### Work instructions
Set down the entries below exactly as written.
= Beginning of Section =
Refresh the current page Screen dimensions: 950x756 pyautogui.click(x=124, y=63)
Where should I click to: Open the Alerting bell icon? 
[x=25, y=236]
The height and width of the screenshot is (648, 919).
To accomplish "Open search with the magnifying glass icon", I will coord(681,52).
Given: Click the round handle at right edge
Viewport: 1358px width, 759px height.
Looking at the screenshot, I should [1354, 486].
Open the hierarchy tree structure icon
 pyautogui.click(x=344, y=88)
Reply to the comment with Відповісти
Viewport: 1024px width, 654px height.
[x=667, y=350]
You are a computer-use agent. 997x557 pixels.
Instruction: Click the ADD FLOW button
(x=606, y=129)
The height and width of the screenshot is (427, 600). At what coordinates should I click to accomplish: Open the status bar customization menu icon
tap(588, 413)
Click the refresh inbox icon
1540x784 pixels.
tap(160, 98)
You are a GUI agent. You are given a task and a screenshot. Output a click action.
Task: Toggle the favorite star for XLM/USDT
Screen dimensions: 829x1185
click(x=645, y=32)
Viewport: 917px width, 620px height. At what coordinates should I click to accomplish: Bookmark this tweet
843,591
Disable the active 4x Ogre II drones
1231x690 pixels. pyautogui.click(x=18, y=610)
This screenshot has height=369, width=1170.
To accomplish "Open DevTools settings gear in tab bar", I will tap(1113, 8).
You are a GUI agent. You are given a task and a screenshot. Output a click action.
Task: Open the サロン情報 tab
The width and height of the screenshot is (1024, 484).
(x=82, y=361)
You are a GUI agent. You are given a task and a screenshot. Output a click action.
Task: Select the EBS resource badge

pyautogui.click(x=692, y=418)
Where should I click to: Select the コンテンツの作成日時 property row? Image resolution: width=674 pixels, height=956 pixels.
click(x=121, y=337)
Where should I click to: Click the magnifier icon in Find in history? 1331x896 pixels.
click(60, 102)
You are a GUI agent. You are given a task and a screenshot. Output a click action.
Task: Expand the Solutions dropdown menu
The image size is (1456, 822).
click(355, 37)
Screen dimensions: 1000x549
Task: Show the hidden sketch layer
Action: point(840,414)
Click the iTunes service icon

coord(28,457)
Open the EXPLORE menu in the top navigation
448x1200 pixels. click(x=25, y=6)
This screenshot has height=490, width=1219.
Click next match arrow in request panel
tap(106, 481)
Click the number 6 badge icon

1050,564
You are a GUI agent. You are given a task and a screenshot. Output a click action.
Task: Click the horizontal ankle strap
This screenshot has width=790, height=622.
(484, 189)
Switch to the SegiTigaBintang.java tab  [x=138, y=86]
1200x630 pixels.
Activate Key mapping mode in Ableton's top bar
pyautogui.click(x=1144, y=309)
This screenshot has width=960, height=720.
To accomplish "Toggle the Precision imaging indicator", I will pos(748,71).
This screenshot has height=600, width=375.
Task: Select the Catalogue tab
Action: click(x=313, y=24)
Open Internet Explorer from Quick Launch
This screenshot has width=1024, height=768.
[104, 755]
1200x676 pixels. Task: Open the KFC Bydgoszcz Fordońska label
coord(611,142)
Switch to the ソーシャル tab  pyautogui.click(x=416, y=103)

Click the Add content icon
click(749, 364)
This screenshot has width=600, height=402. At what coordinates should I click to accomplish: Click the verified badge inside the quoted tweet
= End of Section =
### Answer to this exercise
Refresh the current page Screen dimensions: 950x756 pyautogui.click(x=124, y=63)
Where should I click to: Open the Alerting bell icon? 
[x=25, y=236]
The height and width of the screenshot is (648, 919).
To accomplish "Open search with the magnifying glass icon", I will coord(681,52).
Given: Click the round handle at right edge
Viewport: 1358px width, 759px height.
Looking at the screenshot, I should [1354, 486].
Open the hierarchy tree structure icon
 pyautogui.click(x=344, y=88)
Reply to the comment with Відповісти
Viewport: 1024px width, 654px height.
[x=667, y=350]
You are a computer-use agent. 997x557 pixels.
Instruction: Click the ADD FLOW button
(x=606, y=129)
The height and width of the screenshot is (427, 600). At what coordinates should I click to accomplish: Open the status bar customization menu icon
tap(588, 413)
Click the refresh inbox icon
1540x784 pixels.
tap(160, 98)
You are a GUI agent. You are given a task and a screenshot. Output a click action.
Task: Toggle the favorite star for XLM/USDT
Screen dimensions: 829x1185
click(x=645, y=32)
Viewport: 917px width, 620px height. At what coordinates should I click to accomplish: Bookmark this tweet
843,591
Disable the active 4x Ogre II drones
1231x690 pixels. pyautogui.click(x=18, y=610)
This screenshot has height=369, width=1170.
To accomplish "Open DevTools settings gear in tab bar", I will tap(1113, 8).
You are a GUI agent. You are given a task and a screenshot. Output a click action.
Task: Open the サロン情報 tab
The width and height of the screenshot is (1024, 484).
(x=82, y=361)
You are a GUI agent. You are given a task and a screenshot. Output a click action.
Task: Select the EBS resource badge

pyautogui.click(x=692, y=418)
Where should I click to: Select the コンテンツの作成日時 property row? Image resolution: width=674 pixels, height=956 pixels.
click(x=121, y=337)
Where should I click to: Click the magnifier icon in Find in history? 1331x896 pixels.
click(60, 102)
You are a GUI agent. You are given a task and a screenshot. Output a click action.
Task: Expand the Solutions dropdown menu
The image size is (1456, 822).
click(355, 37)
Screen dimensions: 1000x549
Task: Show the hidden sketch layer
Action: point(840,414)
Click the iTunes service icon

coord(28,457)
Open the EXPLORE menu in the top navigation
448x1200 pixels. click(x=25, y=6)
This screenshot has height=490, width=1219.
Click next match arrow in request panel
tap(106, 481)
Click the number 6 badge icon

1050,564
You are a GUI agent. You are given a task and a screenshot. Output a click action.
Task: Click the horizontal ankle strap
This screenshot has width=790, height=622.
(484, 189)
Switch to the SegiTigaBintang.java tab  [x=138, y=86]
1200x630 pixels.
Activate Key mapping mode in Ableton's top bar
pyautogui.click(x=1144, y=309)
This screenshot has width=960, height=720.
To accomplish "Toggle the Precision imaging indicator", I will pos(748,71).
This screenshot has height=600, width=375.
Task: Select the Catalogue tab
Action: click(x=313, y=24)
Open Internet Explorer from Quick Launch
This screenshot has width=1024, height=768.
[104, 755]
1200x676 pixels. Task: Open the KFC Bydgoszcz Fordońska label
coord(611,142)
Switch to the ソーシャル tab  pyautogui.click(x=416, y=103)

Click the Add content icon
click(749, 364)
This screenshot has width=600, height=402. At what coordinates should I click to accomplish: Click the verified badge inside the quoted tweet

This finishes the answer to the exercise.